Although many people do not feel like training during Ramadan. It is actually possible to continue on a training regime and maintain your level of fitness.
The best time to do a session is approximately 30-45 minutes after a “light” iftar (I will define this shortly). Short, high intensity cardio like sprints and such are actually great to do during Ramadan. This is why we are offering more bodyspeed and CForce classes for youl to make the most of.
Breaking the fast with dates and water is actually the best way to rehydrate the body ready for some form of exercise. When you eat a date and water for iftar your body is hydrated again much faster than with water alone. You can think of dates and water as a very advanced form of Gatorade®. It is very important that you rehydrate before coming to train at Circuit+ if you are able to train after you break the fast. The next best thing to eat with your meal would be some kind of high quality protein as well as good carbohydrates, for example rice.
If it is not possible to come after iftar and you want to train before breaking your fast we have the Bodyspeed classes which will give you a lighter workout to maintain your training and fitness. If you are planning to train before breaking the fast the best thing you can do is to eat your Suhoor (pre dawn) meal as close to dawn as possible, while also making sure to drink water in this time. This will mean you have the least possible time between training and your last meal. For those on this schedule the early evening classes we are offering would be best for you.

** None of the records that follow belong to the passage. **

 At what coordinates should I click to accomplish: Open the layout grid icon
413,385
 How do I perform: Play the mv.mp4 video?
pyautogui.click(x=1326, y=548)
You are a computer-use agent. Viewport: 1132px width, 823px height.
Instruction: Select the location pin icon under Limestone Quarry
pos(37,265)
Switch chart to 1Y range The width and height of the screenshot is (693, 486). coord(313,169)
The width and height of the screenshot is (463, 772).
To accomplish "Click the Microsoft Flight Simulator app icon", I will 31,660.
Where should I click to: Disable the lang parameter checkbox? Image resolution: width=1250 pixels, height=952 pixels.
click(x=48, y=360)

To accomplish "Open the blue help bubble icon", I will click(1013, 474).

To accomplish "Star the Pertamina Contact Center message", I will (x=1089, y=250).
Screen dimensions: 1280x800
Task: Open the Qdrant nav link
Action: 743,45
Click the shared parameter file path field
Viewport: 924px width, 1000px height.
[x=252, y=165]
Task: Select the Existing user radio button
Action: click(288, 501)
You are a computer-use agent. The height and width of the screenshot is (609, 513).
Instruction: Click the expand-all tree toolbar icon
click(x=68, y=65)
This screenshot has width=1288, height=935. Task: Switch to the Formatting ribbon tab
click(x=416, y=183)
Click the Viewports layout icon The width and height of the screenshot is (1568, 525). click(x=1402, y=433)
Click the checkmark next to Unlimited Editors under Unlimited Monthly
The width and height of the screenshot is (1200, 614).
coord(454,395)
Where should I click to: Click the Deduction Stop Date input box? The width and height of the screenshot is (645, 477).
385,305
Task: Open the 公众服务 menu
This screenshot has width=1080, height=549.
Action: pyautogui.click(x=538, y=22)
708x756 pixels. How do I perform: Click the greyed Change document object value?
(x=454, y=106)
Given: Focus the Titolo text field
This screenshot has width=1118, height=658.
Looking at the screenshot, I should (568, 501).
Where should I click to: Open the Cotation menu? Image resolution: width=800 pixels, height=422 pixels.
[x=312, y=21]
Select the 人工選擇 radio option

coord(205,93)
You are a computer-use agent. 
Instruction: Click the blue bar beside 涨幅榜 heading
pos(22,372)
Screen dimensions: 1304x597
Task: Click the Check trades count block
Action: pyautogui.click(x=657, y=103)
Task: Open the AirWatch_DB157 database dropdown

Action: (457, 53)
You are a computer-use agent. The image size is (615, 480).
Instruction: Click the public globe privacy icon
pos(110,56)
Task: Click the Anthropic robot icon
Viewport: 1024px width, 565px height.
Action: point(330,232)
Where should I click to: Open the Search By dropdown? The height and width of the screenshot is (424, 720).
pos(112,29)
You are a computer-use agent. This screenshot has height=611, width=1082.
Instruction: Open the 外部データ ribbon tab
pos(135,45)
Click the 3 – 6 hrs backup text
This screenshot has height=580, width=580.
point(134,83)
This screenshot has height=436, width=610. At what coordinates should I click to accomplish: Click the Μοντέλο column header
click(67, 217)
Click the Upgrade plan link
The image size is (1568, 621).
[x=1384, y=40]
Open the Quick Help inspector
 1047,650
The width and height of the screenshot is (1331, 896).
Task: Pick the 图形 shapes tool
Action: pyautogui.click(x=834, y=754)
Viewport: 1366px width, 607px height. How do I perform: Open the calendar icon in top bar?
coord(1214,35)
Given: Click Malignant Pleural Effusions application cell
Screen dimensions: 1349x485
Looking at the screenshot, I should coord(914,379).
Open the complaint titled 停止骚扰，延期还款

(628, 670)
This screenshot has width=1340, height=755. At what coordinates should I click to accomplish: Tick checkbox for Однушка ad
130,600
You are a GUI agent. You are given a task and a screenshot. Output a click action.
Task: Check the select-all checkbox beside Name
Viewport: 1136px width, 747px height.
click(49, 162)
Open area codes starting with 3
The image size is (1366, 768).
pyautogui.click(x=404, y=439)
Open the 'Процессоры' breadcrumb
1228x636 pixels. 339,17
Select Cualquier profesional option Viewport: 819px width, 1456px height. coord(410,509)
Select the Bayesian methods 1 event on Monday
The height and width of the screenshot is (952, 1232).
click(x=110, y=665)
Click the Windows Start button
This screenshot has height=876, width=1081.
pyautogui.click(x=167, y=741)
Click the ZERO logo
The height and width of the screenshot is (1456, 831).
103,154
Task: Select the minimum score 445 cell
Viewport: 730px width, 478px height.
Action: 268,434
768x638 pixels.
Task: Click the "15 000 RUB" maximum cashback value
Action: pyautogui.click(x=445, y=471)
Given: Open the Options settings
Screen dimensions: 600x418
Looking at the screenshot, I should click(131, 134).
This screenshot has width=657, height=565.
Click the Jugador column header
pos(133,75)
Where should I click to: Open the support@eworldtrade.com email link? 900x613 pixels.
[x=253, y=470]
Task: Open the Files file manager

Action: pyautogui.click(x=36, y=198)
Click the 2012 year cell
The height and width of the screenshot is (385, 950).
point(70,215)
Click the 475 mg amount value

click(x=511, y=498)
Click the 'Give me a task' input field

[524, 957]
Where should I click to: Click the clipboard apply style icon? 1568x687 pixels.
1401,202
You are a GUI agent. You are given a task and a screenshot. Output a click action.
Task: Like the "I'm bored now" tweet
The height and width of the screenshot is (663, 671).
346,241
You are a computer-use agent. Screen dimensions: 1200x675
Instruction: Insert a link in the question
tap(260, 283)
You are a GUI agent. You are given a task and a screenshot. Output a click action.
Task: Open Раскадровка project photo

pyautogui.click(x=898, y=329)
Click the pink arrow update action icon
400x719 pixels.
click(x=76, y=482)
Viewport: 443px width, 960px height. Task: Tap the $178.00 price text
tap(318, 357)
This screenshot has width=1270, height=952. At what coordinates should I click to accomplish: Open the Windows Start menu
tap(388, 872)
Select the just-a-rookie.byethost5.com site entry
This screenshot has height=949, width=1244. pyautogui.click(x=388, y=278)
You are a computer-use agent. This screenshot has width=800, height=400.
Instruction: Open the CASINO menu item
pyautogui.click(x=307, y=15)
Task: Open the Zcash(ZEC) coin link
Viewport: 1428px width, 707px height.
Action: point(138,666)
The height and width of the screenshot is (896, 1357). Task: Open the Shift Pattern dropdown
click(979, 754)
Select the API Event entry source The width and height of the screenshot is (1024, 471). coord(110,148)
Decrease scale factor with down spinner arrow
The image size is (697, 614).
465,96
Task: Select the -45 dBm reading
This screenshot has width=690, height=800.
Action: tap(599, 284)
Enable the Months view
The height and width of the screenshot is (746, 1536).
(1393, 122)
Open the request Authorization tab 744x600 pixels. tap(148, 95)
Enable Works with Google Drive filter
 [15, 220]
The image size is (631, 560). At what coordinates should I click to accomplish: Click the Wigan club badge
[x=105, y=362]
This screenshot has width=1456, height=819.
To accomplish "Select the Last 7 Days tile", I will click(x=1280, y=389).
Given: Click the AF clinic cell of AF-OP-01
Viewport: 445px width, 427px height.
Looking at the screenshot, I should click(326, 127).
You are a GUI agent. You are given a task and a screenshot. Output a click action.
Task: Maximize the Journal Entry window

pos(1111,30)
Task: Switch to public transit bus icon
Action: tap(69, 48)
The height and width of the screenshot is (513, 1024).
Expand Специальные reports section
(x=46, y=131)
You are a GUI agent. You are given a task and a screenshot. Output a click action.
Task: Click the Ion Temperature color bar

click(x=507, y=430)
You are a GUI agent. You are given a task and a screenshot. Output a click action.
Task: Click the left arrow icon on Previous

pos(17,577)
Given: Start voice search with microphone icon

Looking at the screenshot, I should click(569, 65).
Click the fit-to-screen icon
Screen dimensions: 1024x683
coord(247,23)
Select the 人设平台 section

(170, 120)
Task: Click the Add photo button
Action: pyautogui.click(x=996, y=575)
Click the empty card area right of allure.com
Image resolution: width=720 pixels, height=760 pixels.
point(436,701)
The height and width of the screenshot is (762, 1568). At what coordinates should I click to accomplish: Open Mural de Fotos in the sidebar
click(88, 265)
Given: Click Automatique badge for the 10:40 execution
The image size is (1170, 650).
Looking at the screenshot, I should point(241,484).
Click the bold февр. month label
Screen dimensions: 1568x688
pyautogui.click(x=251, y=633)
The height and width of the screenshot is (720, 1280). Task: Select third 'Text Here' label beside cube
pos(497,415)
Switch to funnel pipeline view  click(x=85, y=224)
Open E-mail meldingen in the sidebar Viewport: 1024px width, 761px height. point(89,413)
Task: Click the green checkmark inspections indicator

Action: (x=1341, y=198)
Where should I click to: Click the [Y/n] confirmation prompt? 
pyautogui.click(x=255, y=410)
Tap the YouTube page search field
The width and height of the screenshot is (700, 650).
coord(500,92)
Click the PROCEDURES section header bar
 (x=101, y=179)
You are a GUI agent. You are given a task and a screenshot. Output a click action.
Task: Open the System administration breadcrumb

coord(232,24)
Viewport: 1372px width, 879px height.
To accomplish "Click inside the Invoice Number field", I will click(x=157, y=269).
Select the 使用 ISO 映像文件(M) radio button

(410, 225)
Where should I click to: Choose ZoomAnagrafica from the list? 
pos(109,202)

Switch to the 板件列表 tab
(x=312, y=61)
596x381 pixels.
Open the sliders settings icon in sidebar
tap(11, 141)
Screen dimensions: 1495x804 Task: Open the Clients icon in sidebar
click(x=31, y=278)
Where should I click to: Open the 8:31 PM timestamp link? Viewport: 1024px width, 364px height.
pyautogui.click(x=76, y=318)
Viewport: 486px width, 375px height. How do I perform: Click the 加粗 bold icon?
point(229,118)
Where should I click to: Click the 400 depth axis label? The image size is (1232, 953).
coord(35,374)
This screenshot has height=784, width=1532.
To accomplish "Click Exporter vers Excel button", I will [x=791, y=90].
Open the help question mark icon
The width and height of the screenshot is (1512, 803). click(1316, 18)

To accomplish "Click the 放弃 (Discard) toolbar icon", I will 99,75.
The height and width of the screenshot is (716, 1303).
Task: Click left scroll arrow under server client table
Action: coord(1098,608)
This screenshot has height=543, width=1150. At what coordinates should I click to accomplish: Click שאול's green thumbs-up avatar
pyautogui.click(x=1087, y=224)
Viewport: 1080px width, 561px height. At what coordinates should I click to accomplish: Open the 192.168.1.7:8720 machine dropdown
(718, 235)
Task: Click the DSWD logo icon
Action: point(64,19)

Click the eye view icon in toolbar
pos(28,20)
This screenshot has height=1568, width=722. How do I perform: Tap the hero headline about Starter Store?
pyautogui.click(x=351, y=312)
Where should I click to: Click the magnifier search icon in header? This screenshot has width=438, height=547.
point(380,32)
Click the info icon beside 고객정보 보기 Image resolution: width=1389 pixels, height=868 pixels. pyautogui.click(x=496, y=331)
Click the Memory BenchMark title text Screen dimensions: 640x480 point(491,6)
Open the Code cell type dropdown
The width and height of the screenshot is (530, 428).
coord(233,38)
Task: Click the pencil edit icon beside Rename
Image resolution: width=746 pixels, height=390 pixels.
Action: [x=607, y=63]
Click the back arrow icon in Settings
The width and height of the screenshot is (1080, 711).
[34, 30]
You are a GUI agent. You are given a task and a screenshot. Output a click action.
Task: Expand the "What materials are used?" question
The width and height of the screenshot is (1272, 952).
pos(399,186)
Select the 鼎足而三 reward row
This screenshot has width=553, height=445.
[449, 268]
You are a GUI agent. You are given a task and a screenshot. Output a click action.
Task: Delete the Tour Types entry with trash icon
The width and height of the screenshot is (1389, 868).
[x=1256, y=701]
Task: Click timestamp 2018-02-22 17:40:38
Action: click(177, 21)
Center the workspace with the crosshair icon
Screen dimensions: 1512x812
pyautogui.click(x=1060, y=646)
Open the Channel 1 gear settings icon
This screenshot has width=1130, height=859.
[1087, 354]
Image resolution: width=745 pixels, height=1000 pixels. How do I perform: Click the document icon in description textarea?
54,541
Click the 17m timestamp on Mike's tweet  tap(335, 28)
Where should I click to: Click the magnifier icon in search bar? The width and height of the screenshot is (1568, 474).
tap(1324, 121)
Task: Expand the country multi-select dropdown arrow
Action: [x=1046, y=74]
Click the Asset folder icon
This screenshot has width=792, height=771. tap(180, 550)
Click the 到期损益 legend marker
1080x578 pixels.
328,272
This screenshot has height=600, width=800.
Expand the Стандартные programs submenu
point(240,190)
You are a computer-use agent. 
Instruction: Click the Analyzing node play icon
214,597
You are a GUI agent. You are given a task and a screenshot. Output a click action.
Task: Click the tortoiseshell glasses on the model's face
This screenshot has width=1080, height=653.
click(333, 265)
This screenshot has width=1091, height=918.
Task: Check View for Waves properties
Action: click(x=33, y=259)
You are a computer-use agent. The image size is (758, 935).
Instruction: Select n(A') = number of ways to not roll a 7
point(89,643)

The last point to make is to always listen to what your body is saying to you. Ramadan is not going to be the time to set new PRs everyday or push yourself to your absolute limit, BUT it can be a time where you are able to tune into your body and become comfortable with pushing mental limits especially if you’re someone who uses food as more of an enjoyment than a fuel. It will help you appreciate food and what your body truly needs to keep it going. Use this time to focus on other things like mobility and recovery. Keep up with some light form of training in the classes we provide and you will return well rested and not have lost all of the hard work you have been putting in before. Treat Ramadan as an extended rest period (deload) for your body to recover fresh and with more energy afterwards.